### READING TEXT ###

If the source is no longer present, or there is no source listed, spend your time and find another source. Google, Yahoo, Bing, Dogpile and many others are great search engines. I've been amazed with the stuff I find when I search, based upon a start from a contribution into wikipedia. Someone with intelligence should be able to come up with combinations of key words to search out the content that needs to be verified. Watch out for the sources you do come up with--many times after something is reported in wikipedia, it is copied or mirrored on other sites. Look for unique phrasings of similar content, rather than an echo. Further, if the original source article is now missing, look for it in the The Internet Archive and WebCite.
And finally is to point out that a citation is needed or that a contention is dubious. Even there, after a serious search for the information, before you place the tag, make some sense of the content. Search back through the history of the article. If a piece of information has been part of the article for a long time, particularly if the article has had traffic, consider that a lot of eyes have looked past that point. Before you base any tag on your limited personal opinion, realize that the people who look at and find such articles over time (and made no change to the content) know more about the article than you do and probably did so because there is no problem with that content. Understand your own limitations before you tag outside your area of expertise.
So I am kind of repeating myself but I want to put in a positive spin: I will say that the best thing about working on wikipedia is that I have personally learned from it. I watch over fourteen thousand articles in subjects that I know, understand and am interested in. I service those articles, deleting absolute garbage that is added by all manner of vandals, spammers or idiots who do not read the article. At the same time, I take each new addition at face value. Many times, what someone else has posted leads me to do the kind of research I expect of others. I learn that even things other editors have dismissed are legitimate, documentable pieces of information that do belong in the article. That doesn't mean that the original edit is perfect, but with that tidbit of truth you can google paragraphs of amazing stuff I did not know about before that post.
There is a certain amount of ego involved in making wikipedia edits. You have to think you know more than what is already posted. At the same time, you have to learn when to turn off your ego and absorb new information that may conflict with what you think you know and might be inconsistent with the Point of View you might initially have. I do not know where the path will lead me, but its an interesting journey.

### DATASET EXTRACT ###

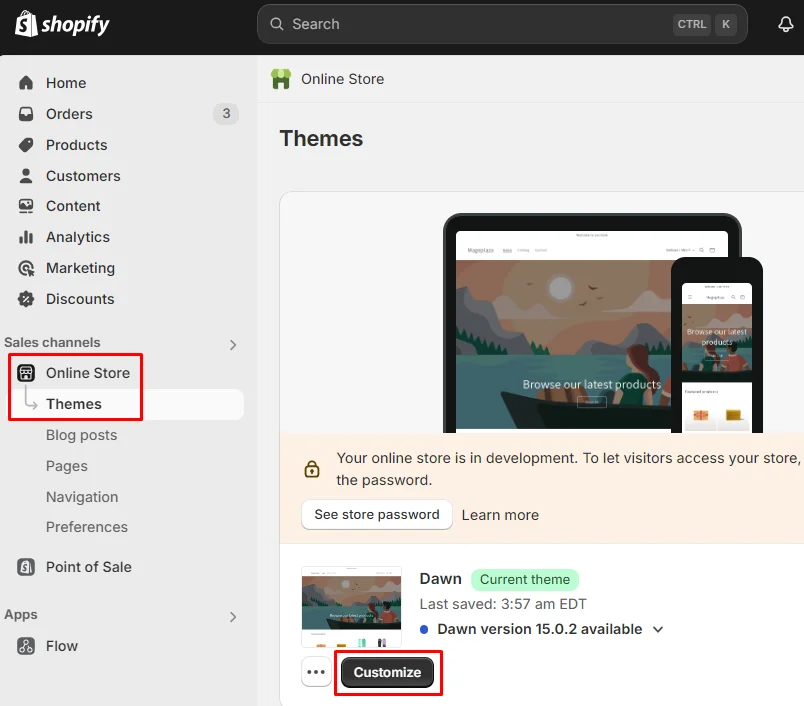Click the Learn more link
Screen dimensions: 804x706
point(500,514)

###

- [TASK INSTRUCTIONS]:
a) From the essay on Wikipedia editing above, return the passage that begins with the words "There is a certain" and ends after the words "an interesting journey.".
b) Extend the essay on Wikipedia editing above, picking up after its final sentence.

- [OUTPUTS]:
a)
There is a certain amount of ego involved in making wikipedia edits. You have to think you know more than what is already posted. At the same time, you have to learn when to turn off your ego and absorb new information that may conflict with what you think you know and might be inconsistent with the Point of View you might initially have. I do not know where the path will lead me, but its an interesting journey.

b)
Wikipedia is not censored. That is a principle. That is not the fact. I'm not referring to people using various expletives and vulgarities. While I support that and use those words occasionally myself, I am referring to a different censorship. Censorship of Wikipedia is a form of whitewashing facts, trying to take information out of the public space. When I see that, I do use expletives. We can't control when governments restrict the availability of information from their citizens, though I think it would be perfectly applicable for us to publish an instructional article on how to evade such censorship. It is much more obvious when someone with an agenda deliberately removes content and sources . . . to try to make something they disagree with, disappear. (Poof * * @). As I said, I watch. When I see that, after my expletives, I come back hard and I recommend you do it too. When I spot a subject, a derogatory, sourced piece of information being removed, not only do I revert the edit. That is easy. If someone wants to get sneaky hiding something, that means it should be elaborated upon. Find other sources, find MORE of the story. They wanted to hide something, maybe a sentence, or a paragraph . . . now its a section with multiple sources . . . now its multiple sidebar articles. Fight back. The information we present is important. This is why I constantly fight the artificial, corrupt deletion process so often.
I've spent too much time fighting the deletion process here. I'm sorry I don't have good faith, because I've seen too many administrators abuse their powers in order to remove content from our pages. The BLP debates brought forth many of the crazies. I refer to them in those terms because of the passionately psychotic fashion they exhort their power here. I'm not the only observer of this phenomenon. Another editor wrote the best summation I have seen of this. It is a must read for anybody puzzled by the wikipedia decision making process, or by my sometimes biting comments about that process.
Wikipedia rules of decorum threaten anyone making a direct accusation in this regard. I am making it in a more wholesale, indirect fashion. We have a certain type of editor who loves to be argumentative, but uses the debating skills of a second grader. To this type of editor, facts don't matter. I phrase this kind of editor, conveniently stupid. "No it isn't" is their reaction to evidence, written information from a reliable source. There is no reasoning with this child. Yet it is this child who wags the entire dog.
It is an absolute crying shame on this great encyclopedia that a few well placed idiots can affect what the world is allowed to learn. The damage they do with a few words can last forever.
If you have read this far, you were probably trying to figure out why I seem so aggressive. You might have already engaged me in a * Deletion debate. Surprise, I fight back. It should be obvious to all, I clearly am an inclusionist, so I will be fighting to keep content. I don't defend what shouldn't be here. By the time I have taken up a cause, you are not fighting me about an opinion. I know my facts. You should lose. You should give up. That is not an egotistical statement, I just do the research that, if you are opposing me, you have failed to do. 100,000 edits, I am well beyond what I know. I am good at research. I am good at google; apparently better than most, because I find information when nominators say it is not there. Are you being conveniently stupid? Did you fail WP:BEFORE? I will call you on that. If I can find it, why did you miss it? Why do you want to push your case further? When I show you the facts, stop. You can have an opinion, but facts should be common among us all. On wikipedia, facts should matter. They don't always. My won/loss percentage should be 100%, but its only in the high 90's. Some agendas have succeeded and I am quite disappointed in the wiki community for allowing that situation to happen--to have a process to allow it to happen. Agendas shouldn't win, right should win. Truth should win. If you are not on the side of facts, STOP.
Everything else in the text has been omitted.